Un sistema che però, per evitare crepe, utilizzava anche la violenza. La Procura di fermo accese un faro e aprì una lunga e complicata indagine. Che è arrivata ora all’epilogo con la sentenza di responsabilità penale “dei soggetti stranieri coinvolti, due dei quali sono stati condannati, in primo grado, uno alla pena di poco più di sette anni mentre il secondo a quella di sei anni e mezzo” spiega la Polizia di fermo che ha svolto gran parte delle indagini.
Ora la giustizia farà il suo corso, tra appelli ed eventuale Cassazione, ma l’impianto accusatorio formato dalle prove acquisite dagli atti amministrativi del personale dell’Ufficio Immigrazione della Polizia di Stato e dalle indagini di polizia giudiziaria condotte dalla Procura della Repubblica ha delineato l’esistenza di una consorteria che si era radicata anche nel Fermano.

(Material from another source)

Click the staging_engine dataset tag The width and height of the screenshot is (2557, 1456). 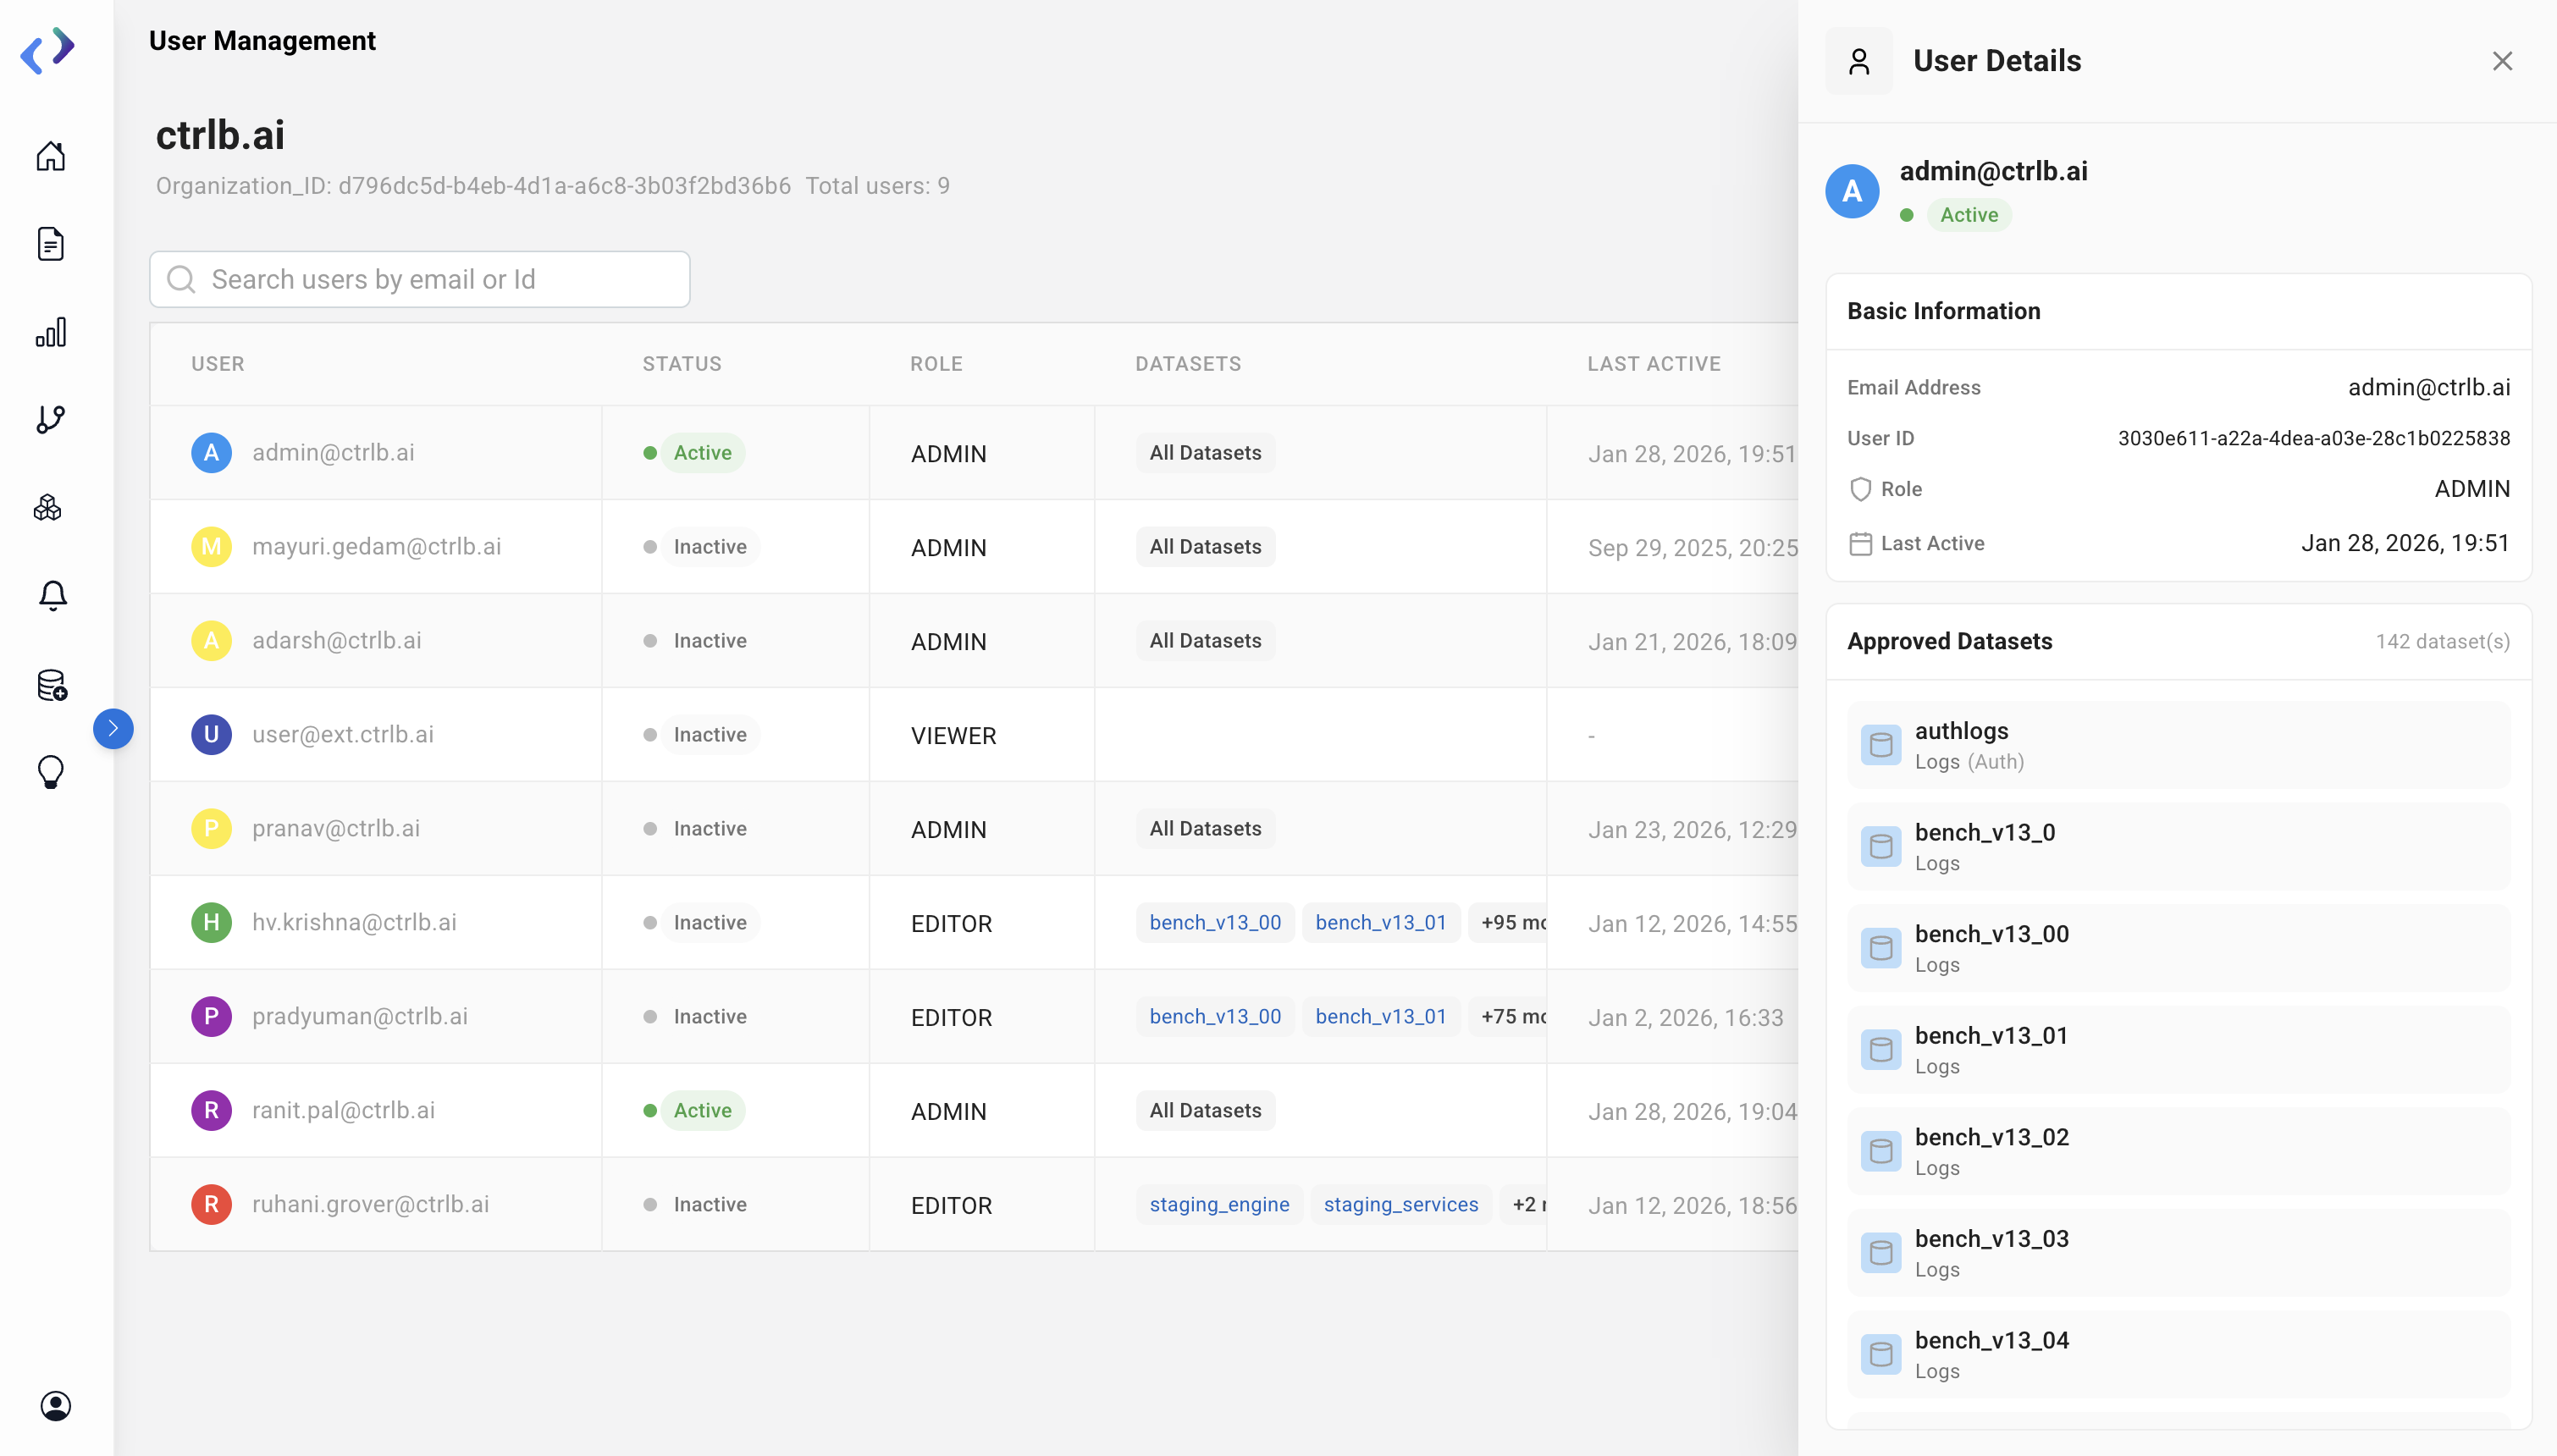click(x=1218, y=1204)
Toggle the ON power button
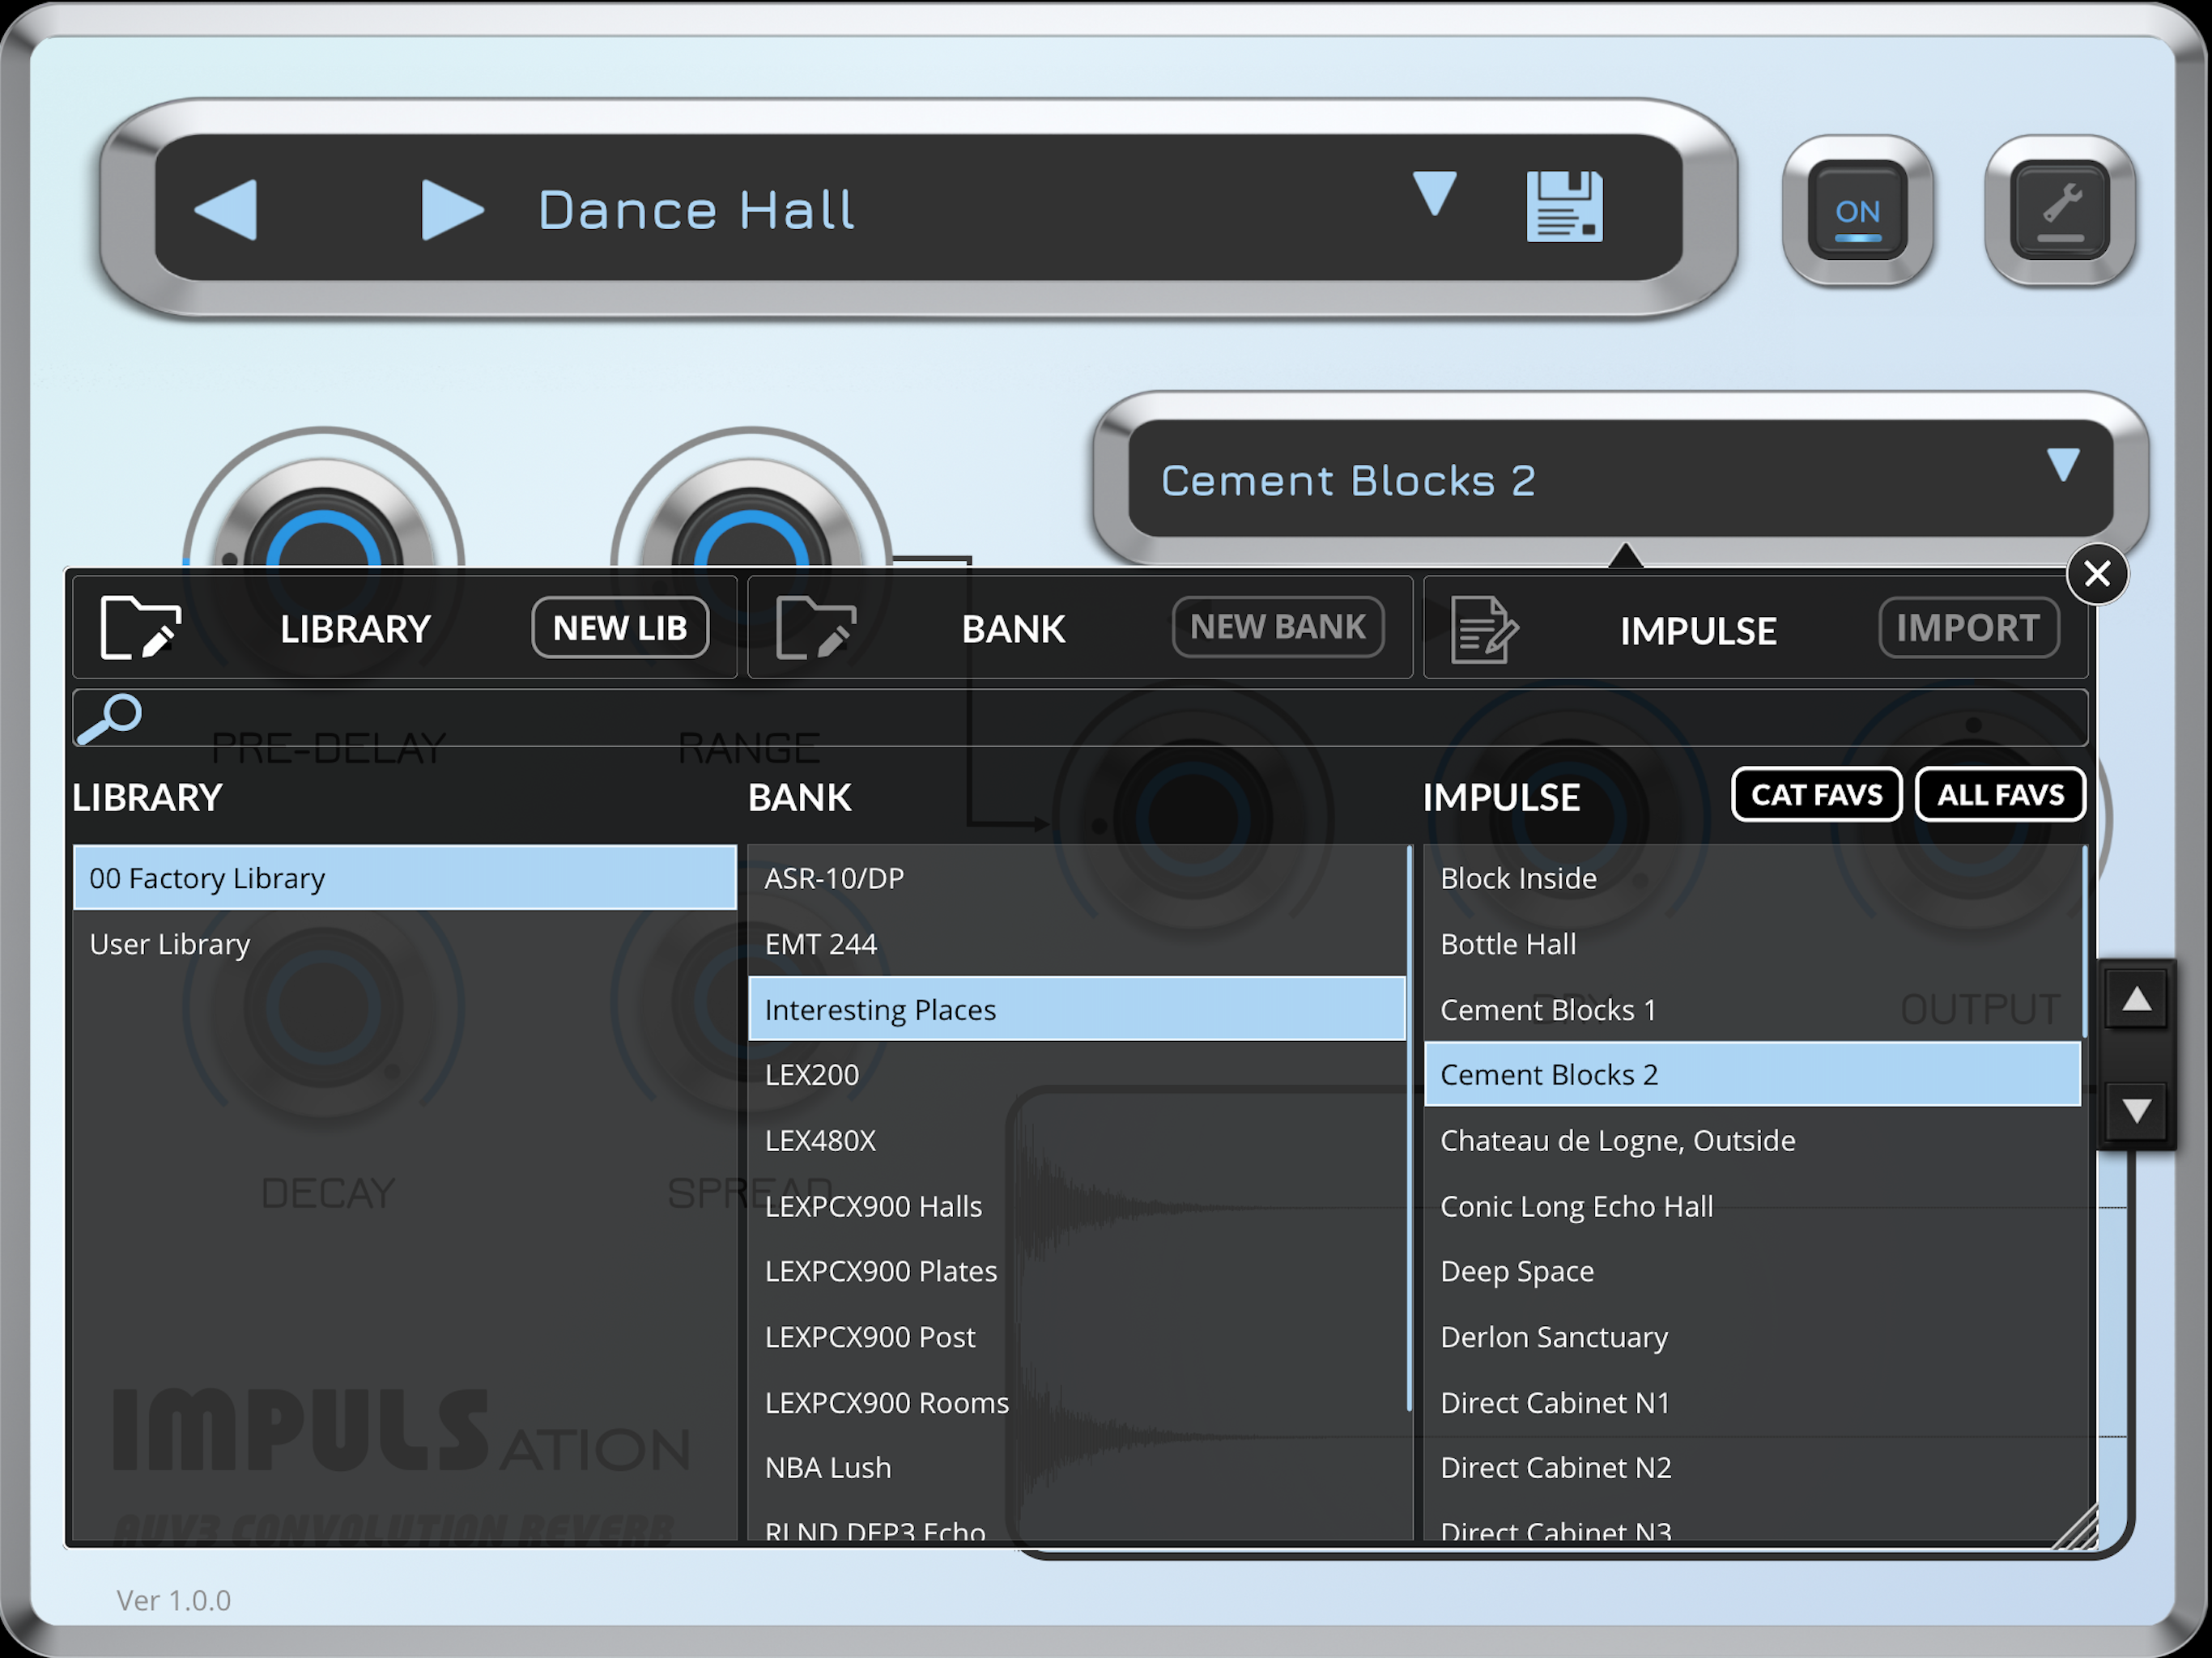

Gli atti amministrativi hanno permesso di rilevare che non c’era in realtà convivenza tra gli sposi, elemento che ha portato al rigetto da parte del questore del permesso di soggiorno. Da lì, le indagini hanno portato all’evidenza di un giro economico dietro i matrimoni e la scoperta di un’organizzazione dedita alla commissione degli illeciti.
La regia era affidata a un ‘leader’ indiano, per la Polizia “rispettato e temuto”. Attorno a lui c’era un gruppo di italiani incaricato, dietro lauto compenso, di contattare donne giovani con difficoltà economiche o attratte da un facile introito senza alcuna spesa né prestazione personale che si rendessero disponibili ad effettuare uno o più viaggi nel Paese straniero per una fugace conoscenza del novello sposo designato e per la celebrazione del matrimonio.
“Cinquemila euro di compenso puliti, senza spese di viaggio e soggiorno per qualche parola durante la celebrazione ed una firma su qualche atto, soldi spesso dati in anticipo rispetto alla cerimonia per la ovvia diffidenza della donna che non sempre ha onorato il contratto informale” prosegue il questore.
In alcuni casi la promessa sposa dopo l’incasso ha cambiato idea, si è resa indisponibile a mantenere l’accordo e si è dileguata. Questo ha comprato che il mediatore italiano, fallita la missione, venisse punito sia per rientrare in possesso del denaro scomparso sia per dare un esempio.
“Così – prosegue la Polizia - il responsabile dell’errore è stato raggiunto, fatto salire in auto circondato da complici stranieri del vertice dell’organizzazione, portato in un locale sconosciuto nel quale sono state spente le luci per accrescere il senso di impotenza della vittima che è stata minacciata di morte e picchiata da più persone straniere con calci e pugni e con armi improprie quali una pinza a pappagallo per idraulici, provocando gravi lesioni e la perdita di denti fino ad ottenere le firme della vittima su documenti con i quali si era impegnato a restituire le somme perse ed un ulteriore congruo ristoro per il danno subìto dai soggetti traditi”.
Così, i reati sono aumentati: concorso nel reato di direzione ed organizzazione di attività finalizzate all’immigrazione clandestina, concorso in estorsione aggravata per aver agito con violenza e minaccia per ottenere il ristoro del danno economico subìto, sequestro di persona, lesioni aggravate e violenza privata. Il primo grado si è concluso con la condanna dei primi due elementi al vertice dell’organizzazione.